Pourquoi tant de demandes n'aboutissent-elles pas à un devis ?

Parce que le client ne sait pas décrire son arbre. Il ignore l'essence, la hauteur, l'état du bois et les contraintes d'accès. L'appel tourne à vide, vous proposez une visite, il hésite. Demander deux photos et la distance à la maison dès le formulaire débloque la plupart de ces échanges.

Comment récupérer les demandes reçues hors saison de travail ?

En les gardant et en les rappelant. Le particulier s'inquiète de son arbre au printemps, quand tout a poussé, alors que l'intervention se fera à l'automne. Ce contact n'est pas perdu, il est décalé, à condition que quelqu'un le note et reprenne contact en septembre.

Que faire des pics de demande après un coup de vent ?

Rien pendant. Tout se décide en soixante-douze heures, sur la fiche d'établissement, avec des horaires justes et des avis récents. Cette visibilité s'acquiert avant l'épisode, jamais pendant. C'est aussi ce qui vous distingue des équipes de passage qui font du porte-à-porte après chaque tempête.
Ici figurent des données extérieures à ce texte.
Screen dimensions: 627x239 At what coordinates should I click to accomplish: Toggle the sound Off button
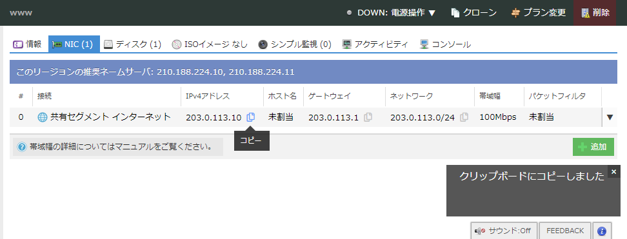click(x=503, y=231)
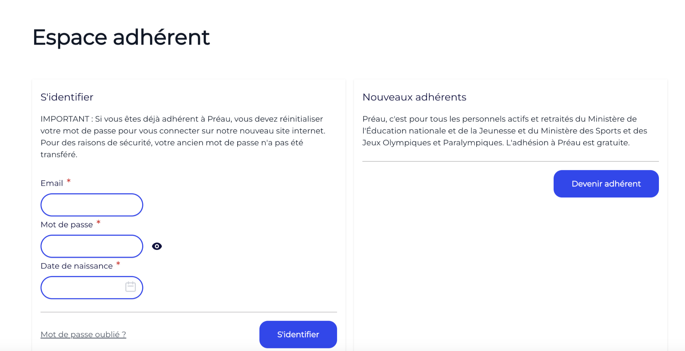This screenshot has width=685, height=351.
Task: Click the divider line above Devenir adhérent
Action: [511, 161]
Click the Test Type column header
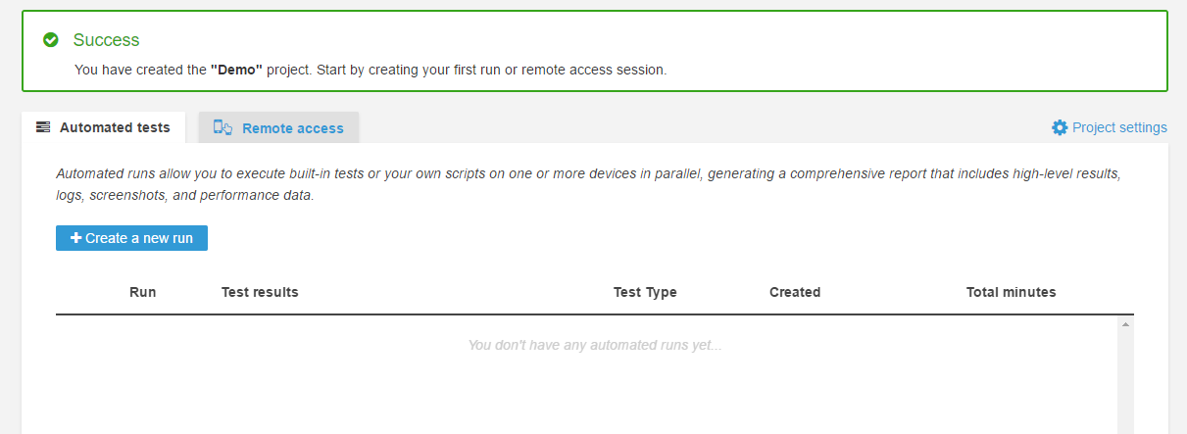Viewport: 1187px width, 434px height. click(645, 292)
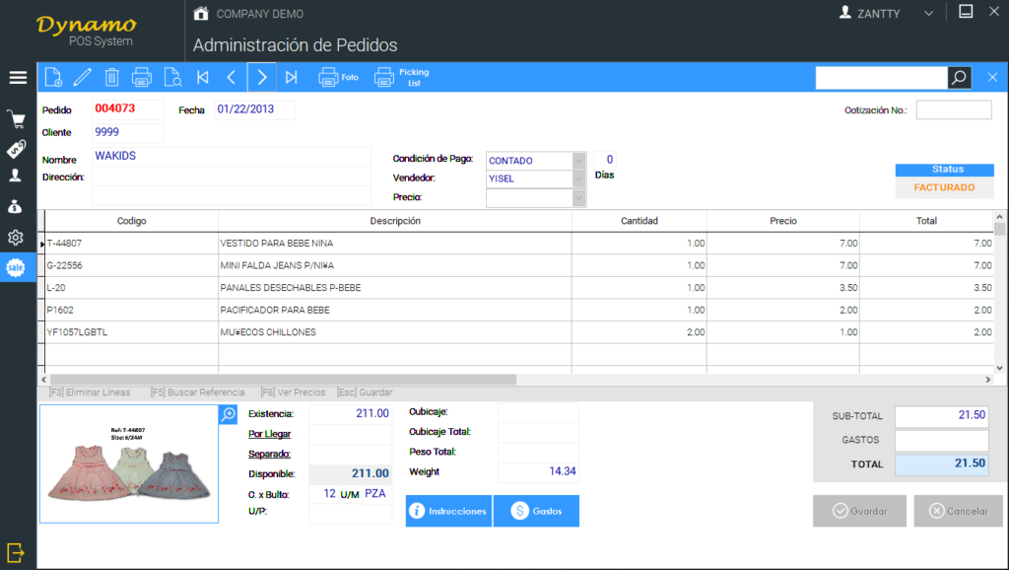The image size is (1009, 570).
Task: Zoom product image with magnifier icon
Action: [x=228, y=414]
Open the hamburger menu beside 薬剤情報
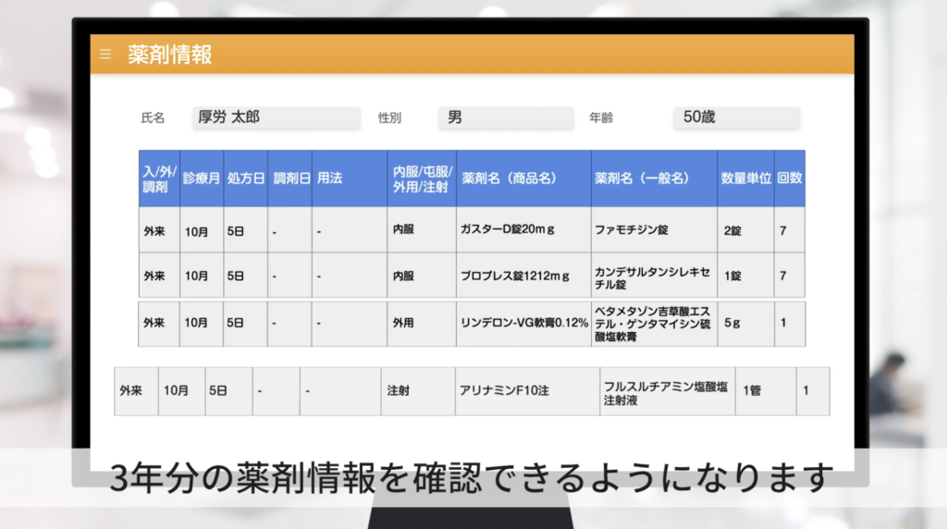The image size is (947, 529). (105, 55)
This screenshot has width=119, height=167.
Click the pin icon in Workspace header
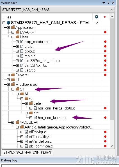tap(108, 3)
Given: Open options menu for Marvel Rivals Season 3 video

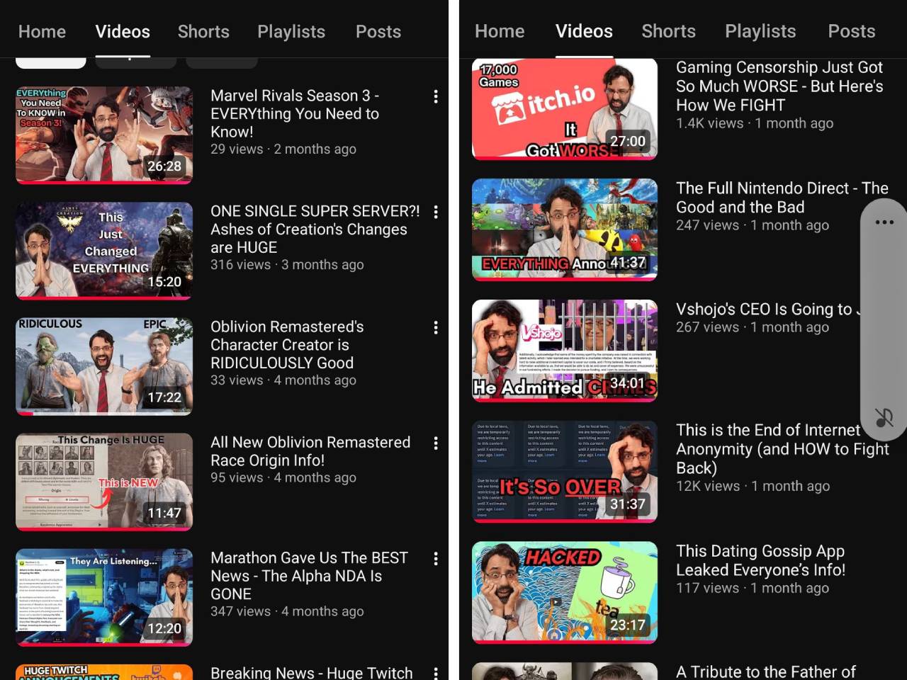Looking at the screenshot, I should pos(435,96).
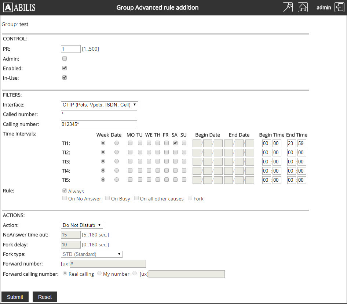Uncheck SA day for TI1
The width and height of the screenshot is (347, 304).
tap(175, 143)
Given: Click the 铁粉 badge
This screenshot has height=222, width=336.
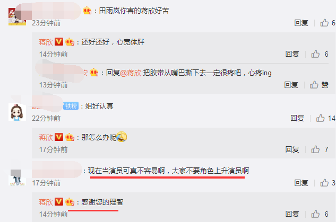Looking at the screenshot, I should pyautogui.click(x=71, y=106).
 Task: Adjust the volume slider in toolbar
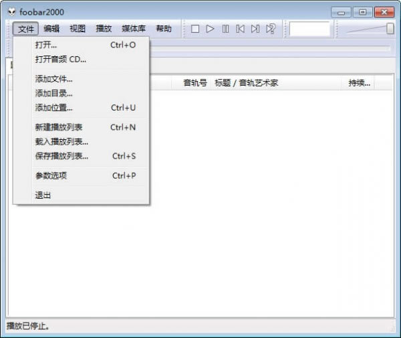390,28
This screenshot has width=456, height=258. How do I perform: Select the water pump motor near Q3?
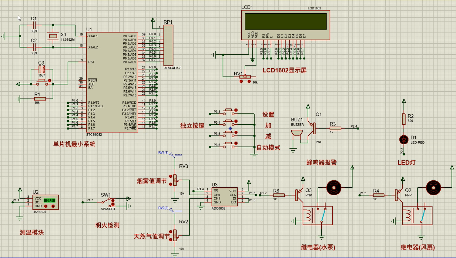[334, 188]
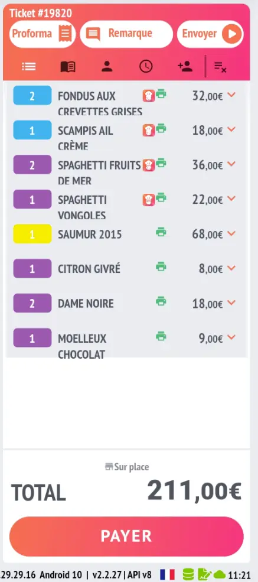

Faut-il afficher ses certifications et ses assurances ?

Sur ce métier plus que sur d'autres. Un propriétaire qui fait abattre un arbre près de sa maison pense d'abord aux dégâts possibles. Voir la certification, le travail sur cordes et la responsabilité civile professionnelle dès la page d'arrivée retire ce frein avant l'appel.